── Recorded data ──
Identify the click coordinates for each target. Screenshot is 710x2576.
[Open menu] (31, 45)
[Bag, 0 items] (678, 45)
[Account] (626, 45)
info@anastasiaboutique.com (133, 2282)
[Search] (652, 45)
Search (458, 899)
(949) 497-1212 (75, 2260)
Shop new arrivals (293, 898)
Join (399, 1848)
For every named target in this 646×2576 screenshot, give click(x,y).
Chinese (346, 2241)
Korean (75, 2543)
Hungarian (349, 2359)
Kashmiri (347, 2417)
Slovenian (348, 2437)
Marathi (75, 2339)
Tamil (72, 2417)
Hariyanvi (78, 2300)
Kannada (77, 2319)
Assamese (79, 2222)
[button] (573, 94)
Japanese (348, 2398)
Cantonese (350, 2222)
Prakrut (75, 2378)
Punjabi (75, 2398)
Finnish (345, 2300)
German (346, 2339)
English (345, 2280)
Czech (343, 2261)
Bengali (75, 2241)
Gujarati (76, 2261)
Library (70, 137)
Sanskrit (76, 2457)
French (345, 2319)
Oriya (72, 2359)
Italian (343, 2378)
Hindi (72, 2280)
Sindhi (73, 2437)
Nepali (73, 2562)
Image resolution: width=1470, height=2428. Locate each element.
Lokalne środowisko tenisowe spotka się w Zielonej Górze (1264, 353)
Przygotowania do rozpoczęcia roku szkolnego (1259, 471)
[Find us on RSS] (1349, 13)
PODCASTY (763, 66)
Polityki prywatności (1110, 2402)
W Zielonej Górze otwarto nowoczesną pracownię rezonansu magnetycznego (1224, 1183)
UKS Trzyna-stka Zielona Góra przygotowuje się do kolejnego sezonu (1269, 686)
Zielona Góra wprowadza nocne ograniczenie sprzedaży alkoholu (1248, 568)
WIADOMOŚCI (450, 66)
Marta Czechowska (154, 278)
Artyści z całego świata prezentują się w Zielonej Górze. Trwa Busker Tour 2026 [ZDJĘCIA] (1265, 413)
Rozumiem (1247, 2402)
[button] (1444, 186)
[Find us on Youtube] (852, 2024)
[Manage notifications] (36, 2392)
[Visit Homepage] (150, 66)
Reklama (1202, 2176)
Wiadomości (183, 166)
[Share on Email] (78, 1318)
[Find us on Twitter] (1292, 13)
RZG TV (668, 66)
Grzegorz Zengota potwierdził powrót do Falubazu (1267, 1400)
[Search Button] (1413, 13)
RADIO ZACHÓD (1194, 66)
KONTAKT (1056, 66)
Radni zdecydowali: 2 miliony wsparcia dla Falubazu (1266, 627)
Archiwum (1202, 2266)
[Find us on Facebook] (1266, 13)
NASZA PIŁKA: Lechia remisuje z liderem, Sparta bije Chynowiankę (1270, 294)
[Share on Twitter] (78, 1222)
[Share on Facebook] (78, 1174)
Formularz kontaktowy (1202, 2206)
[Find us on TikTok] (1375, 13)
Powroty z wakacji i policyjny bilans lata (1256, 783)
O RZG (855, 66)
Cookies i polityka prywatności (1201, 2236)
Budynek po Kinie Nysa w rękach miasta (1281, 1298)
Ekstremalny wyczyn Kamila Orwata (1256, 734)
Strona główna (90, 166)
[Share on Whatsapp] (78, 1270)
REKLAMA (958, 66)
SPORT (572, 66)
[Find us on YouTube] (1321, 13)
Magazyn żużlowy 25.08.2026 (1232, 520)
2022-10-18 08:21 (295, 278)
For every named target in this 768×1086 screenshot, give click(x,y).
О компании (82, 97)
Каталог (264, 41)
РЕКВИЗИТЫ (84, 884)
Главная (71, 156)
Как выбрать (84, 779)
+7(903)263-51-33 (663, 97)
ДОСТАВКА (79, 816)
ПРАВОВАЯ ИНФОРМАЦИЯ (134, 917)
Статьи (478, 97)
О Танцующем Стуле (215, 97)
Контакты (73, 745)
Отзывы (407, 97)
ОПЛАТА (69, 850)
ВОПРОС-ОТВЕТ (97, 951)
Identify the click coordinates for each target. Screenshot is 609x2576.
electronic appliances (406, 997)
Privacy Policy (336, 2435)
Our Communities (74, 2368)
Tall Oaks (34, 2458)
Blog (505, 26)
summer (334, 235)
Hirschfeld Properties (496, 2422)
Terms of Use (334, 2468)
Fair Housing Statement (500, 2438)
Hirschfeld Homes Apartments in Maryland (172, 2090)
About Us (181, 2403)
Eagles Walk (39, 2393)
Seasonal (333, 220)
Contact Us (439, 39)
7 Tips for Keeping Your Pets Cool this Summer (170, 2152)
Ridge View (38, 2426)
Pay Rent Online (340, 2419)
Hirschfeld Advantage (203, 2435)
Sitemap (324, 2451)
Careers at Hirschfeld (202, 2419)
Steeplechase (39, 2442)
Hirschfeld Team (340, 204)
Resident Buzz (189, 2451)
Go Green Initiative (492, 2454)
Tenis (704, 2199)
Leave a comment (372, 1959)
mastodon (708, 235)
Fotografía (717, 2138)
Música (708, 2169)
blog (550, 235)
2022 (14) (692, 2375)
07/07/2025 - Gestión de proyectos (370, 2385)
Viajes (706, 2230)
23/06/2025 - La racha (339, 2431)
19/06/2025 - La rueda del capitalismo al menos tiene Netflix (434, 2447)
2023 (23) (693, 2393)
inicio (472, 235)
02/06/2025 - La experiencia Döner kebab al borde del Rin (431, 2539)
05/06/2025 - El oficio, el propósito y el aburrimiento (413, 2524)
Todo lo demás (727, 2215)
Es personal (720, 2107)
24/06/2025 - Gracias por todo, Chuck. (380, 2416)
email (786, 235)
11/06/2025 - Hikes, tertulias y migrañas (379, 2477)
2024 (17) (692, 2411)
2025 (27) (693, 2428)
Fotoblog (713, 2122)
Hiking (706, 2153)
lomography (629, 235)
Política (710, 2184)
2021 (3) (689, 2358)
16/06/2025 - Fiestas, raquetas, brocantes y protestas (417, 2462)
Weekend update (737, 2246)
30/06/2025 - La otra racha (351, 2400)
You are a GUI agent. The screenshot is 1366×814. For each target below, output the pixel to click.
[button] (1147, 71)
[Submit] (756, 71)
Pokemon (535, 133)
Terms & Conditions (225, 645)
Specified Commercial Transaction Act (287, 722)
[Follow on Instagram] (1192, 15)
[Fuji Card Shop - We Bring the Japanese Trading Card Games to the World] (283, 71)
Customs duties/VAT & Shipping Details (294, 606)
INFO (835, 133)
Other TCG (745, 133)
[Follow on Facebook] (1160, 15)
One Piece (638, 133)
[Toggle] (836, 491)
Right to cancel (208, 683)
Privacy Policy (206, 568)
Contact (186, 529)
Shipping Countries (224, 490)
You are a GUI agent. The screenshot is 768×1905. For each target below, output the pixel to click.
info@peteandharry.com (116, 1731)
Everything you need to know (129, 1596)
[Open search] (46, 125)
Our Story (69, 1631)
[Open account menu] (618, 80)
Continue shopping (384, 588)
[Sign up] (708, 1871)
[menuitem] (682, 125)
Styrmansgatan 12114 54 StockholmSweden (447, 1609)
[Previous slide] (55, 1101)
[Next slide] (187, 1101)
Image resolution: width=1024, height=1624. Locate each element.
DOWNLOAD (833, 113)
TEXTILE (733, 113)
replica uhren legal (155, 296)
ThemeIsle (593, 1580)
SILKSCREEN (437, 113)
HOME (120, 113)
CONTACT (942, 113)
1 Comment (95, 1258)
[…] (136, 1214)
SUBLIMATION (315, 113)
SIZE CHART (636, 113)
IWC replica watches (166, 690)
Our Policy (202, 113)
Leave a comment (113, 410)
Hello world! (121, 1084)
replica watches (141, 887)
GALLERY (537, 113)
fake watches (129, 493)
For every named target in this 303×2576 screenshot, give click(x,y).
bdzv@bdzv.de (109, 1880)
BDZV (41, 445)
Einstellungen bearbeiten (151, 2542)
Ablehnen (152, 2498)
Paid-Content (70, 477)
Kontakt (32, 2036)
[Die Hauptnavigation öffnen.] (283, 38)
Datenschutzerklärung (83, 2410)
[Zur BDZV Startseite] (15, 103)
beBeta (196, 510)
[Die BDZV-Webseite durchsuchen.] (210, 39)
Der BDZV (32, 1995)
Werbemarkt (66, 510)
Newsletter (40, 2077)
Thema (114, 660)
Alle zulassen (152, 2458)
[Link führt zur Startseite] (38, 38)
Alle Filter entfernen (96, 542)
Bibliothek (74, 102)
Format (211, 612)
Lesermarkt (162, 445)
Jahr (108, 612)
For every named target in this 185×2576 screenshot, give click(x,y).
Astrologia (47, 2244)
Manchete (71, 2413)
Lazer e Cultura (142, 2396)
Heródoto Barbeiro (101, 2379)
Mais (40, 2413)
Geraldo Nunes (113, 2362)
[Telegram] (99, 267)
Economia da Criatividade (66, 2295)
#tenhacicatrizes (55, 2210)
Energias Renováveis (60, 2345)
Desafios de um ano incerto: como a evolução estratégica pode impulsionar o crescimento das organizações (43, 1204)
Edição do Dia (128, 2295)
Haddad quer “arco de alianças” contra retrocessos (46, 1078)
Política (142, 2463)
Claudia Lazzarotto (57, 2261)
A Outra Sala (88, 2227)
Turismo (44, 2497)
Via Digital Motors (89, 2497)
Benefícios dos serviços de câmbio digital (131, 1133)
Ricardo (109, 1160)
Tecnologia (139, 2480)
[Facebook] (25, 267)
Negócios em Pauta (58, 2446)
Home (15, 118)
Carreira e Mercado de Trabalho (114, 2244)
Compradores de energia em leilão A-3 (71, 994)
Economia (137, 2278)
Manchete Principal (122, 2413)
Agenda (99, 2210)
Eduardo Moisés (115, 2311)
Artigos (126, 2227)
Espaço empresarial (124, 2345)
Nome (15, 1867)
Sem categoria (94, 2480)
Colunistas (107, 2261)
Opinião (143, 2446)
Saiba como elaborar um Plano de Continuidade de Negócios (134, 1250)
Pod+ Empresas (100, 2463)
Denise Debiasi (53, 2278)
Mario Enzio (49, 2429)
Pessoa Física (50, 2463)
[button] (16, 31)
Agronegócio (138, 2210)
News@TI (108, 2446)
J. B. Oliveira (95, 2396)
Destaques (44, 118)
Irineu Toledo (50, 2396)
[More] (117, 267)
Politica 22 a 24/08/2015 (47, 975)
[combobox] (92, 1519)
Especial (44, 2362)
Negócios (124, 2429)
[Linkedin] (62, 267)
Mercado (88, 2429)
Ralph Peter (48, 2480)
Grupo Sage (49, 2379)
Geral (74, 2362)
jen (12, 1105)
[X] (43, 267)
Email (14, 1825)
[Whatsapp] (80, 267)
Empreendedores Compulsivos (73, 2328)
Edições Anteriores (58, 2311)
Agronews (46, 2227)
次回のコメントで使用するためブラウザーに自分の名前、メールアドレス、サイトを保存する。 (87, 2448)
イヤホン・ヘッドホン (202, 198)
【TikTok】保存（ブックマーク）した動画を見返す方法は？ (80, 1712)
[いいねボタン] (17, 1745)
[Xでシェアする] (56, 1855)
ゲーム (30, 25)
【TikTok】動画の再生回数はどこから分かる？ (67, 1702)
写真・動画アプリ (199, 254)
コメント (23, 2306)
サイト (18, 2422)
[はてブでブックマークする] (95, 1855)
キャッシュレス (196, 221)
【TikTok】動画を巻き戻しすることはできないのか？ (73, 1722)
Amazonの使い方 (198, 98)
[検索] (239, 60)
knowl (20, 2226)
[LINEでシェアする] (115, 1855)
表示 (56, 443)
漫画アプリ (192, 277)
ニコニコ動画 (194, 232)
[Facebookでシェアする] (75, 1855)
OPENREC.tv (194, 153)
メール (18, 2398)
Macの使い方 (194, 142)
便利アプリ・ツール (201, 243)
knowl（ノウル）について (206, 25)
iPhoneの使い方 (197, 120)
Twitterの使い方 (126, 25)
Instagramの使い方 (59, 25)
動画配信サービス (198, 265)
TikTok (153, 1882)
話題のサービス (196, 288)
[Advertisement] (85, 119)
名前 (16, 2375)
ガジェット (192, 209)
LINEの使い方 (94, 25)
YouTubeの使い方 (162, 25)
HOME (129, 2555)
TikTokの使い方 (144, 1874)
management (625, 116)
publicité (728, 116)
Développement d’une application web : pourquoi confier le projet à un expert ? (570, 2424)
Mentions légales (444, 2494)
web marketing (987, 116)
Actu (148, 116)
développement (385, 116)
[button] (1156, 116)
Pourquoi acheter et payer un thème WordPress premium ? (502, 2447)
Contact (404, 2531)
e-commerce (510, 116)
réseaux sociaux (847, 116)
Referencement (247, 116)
───
* Work order
Copy the entries above exactly, but only from the line holding "German (346, 2339)" through the line holding "О Танцующем Стуле (215, 97)", both included.

* Exercise answer
German (346, 2339)
English (345, 2280)
Czech (343, 2261)
Bengali (75, 2241)
Gujarati (76, 2261)
Library (70, 137)
Sanskrit (76, 2457)
French (345, 2319)
Oriya (72, 2359)
Italian (343, 2378)
Hindi (72, 2280)
Sindhi (73, 2437)
Nepali (73, 2562)
Image resolution: width=1470, height=2428. Locate each element.
Lokalne środowisko tenisowe spotka się w Zielonej Górze (1264, 353)
Przygotowania do rozpoczęcia roku szkolnego (1259, 471)
[Find us on RSS] (1349, 13)
PODCASTY (763, 66)
Polityki prywatności (1110, 2402)
W Zielonej Górze otwarto nowoczesną pracownię rezonansu magnetycznego (1224, 1183)
UKS Trzyna-stka Zielona Góra przygotowuje się do kolejnego sezonu (1269, 686)
Zielona Góra wprowadza nocne ograniczenie sprzedaży alkoholu (1248, 568)
WIADOMOŚCI (450, 66)
Marta Czechowska (154, 278)
Artyści z całego świata prezentują się w Zielonej Górze. Trwa Busker Tour 2026 [ZDJĘCIA] (1265, 413)
Rozumiem (1247, 2402)
[button] (1444, 186)
[Find us on Youtube] (852, 2024)
[Manage notifications] (36, 2392)
[Visit Homepage] (150, 66)
Reklama (1202, 2176)
Wiadomości (183, 166)
[Share on Email] (78, 1318)
[Find us on Twitter] (1292, 13)
RZG TV (668, 66)
Grzegorz Zengota potwierdził powrót do Falubazu (1267, 1400)
[Search Button] (1413, 13)
RADIO ZACHÓD (1194, 66)
KONTAKT (1056, 66)
Radni zdecydowali: 2 miliony wsparcia dla Falubazu (1266, 627)
Archiwum (1202, 2266)
[Find us on Facebook] (1266, 13)
NASZA PIŁKA: Lechia remisuje z liderem, Sparta bije Chynowiankę (1270, 294)
[Share on Twitter] (78, 1222)
[Share on Facebook] (78, 1174)
Formularz kontaktowy (1202, 2206)
[Find us on TikTok] (1375, 13)
Powroty z wakacji i policyjny bilans lata (1256, 783)
O RZG (855, 66)
Cookies i polityka prywatności (1201, 2236)
Budynek po Kinie Nysa w rękach miasta (1281, 1298)
Ekstremalny wyczyn Kamila Orwata (1256, 734)
Strona główna (90, 166)
[Share on Whatsapp] (78, 1270)
REKLAMA (958, 66)
SPORT (572, 66)
[Find us on YouTube] (1321, 13)
Magazyn żużlowy 25.08.2026 (1232, 520)
2022-10-18 08:21 (295, 278)
For every named target in this 768×1086 screenshot, give click(x,y).
О компании (82, 97)
Каталог (264, 41)
РЕКВИЗИТЫ (84, 884)
Главная (71, 156)
Как выбрать (84, 779)
+7(903)263-51-33 (663, 97)
ДОСТАВКА (79, 816)
ПРАВОВАЯ ИНФОРМАЦИЯ (134, 917)
Статьи (478, 97)
О Танцующем Стуле (215, 97)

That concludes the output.